Although it’s not mandatory to wear masks in B.C., it’s recommended when physical distancing isn’t possible.
BC Transit handed out masks in Greater Victoria on Monday to encourage the use of face coverings on buses, where being two metres apart isn’t always possible.
In a press conference last week, the provincial health officer said everybody on transit should be wearing a mask.
“If you are taking transit right now, you should be wearing a face-covering unless there’s a very valid reason why you can’t,” said Dr. Bonnie Henry last Thursday.
One reason, she explained, is if someone has a physical disability that hinders their ability to put a mask on or take it off.
“There are very few medical reasons why people can’t wear masks,” Henry added. “Masks are safe to wear. They do not cause you to become hypoxic, they do not increase your risk of keeping viruses or bacteria or other things in, they do not exacerbate asthma or other lung conditions.”
While people have the choice to wear a mask in B.C., it’s mandatory in other parts of the country. In Toronto and Quebec, for example, people are required to wear a face-covering in indoor public spaces.
Some British Columbians are worried the province may follow their lead. About 50 people gathered in Vancouver on Sunday, protesting against mandatory mask bylaws.
“I’m really adamant and passionate about freedom of choice,” said Sarah Cuff, who was attending the protest. “I really respect everybody who chooses to wear a mask. I do not feel that a mask is necessary.”
This group, however, is part of the minority.

**Collected material:**
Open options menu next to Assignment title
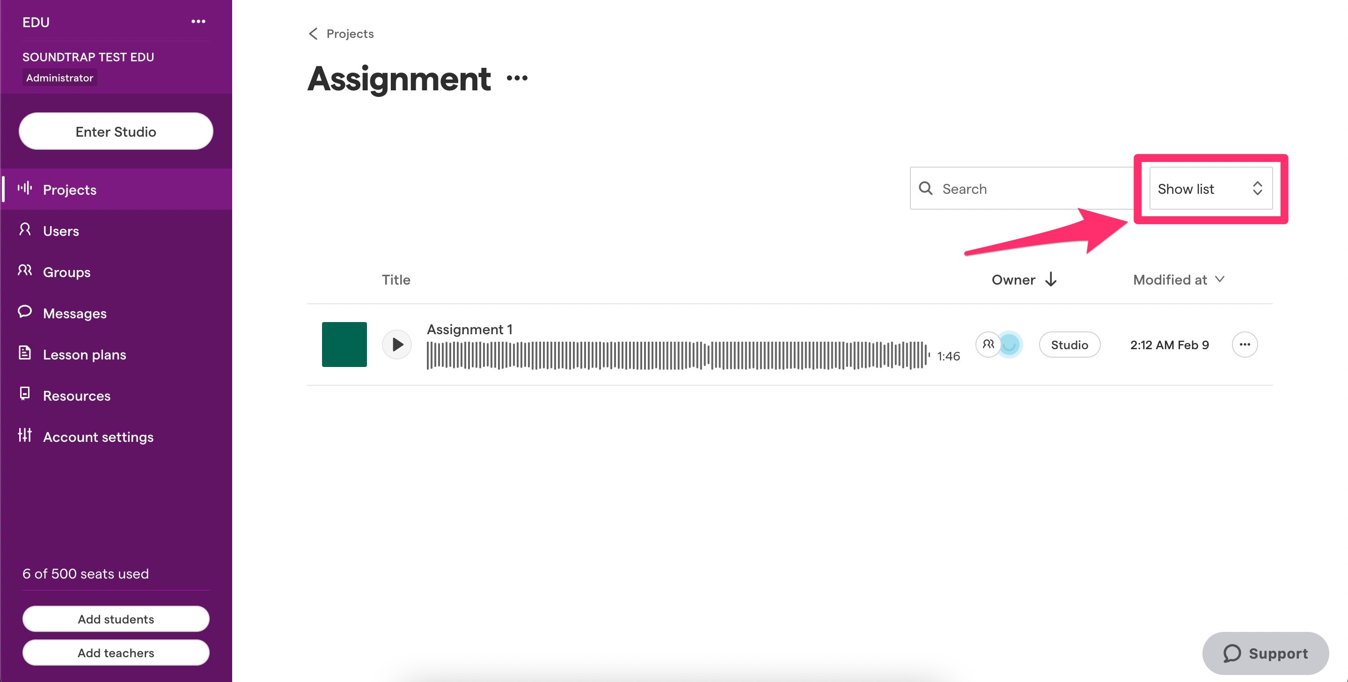1348x682 pixels. [517, 79]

**Assignment:**
Using the article on mask use in B.C., answer the following:
1. Where did BC Transit hand out masks on Monday?
2. What reason did Dr. Bonnie Henry give as an example of why someone might be unable to wear a mask?
3. About how many people gathered in Vancouver on Sunday to protest mandatory mask bylaws?

**Result:**
1. In Greater Victoria.
2. A physical disability that hinders the person's ability to put a mask on or take it off.
3. About 50 people.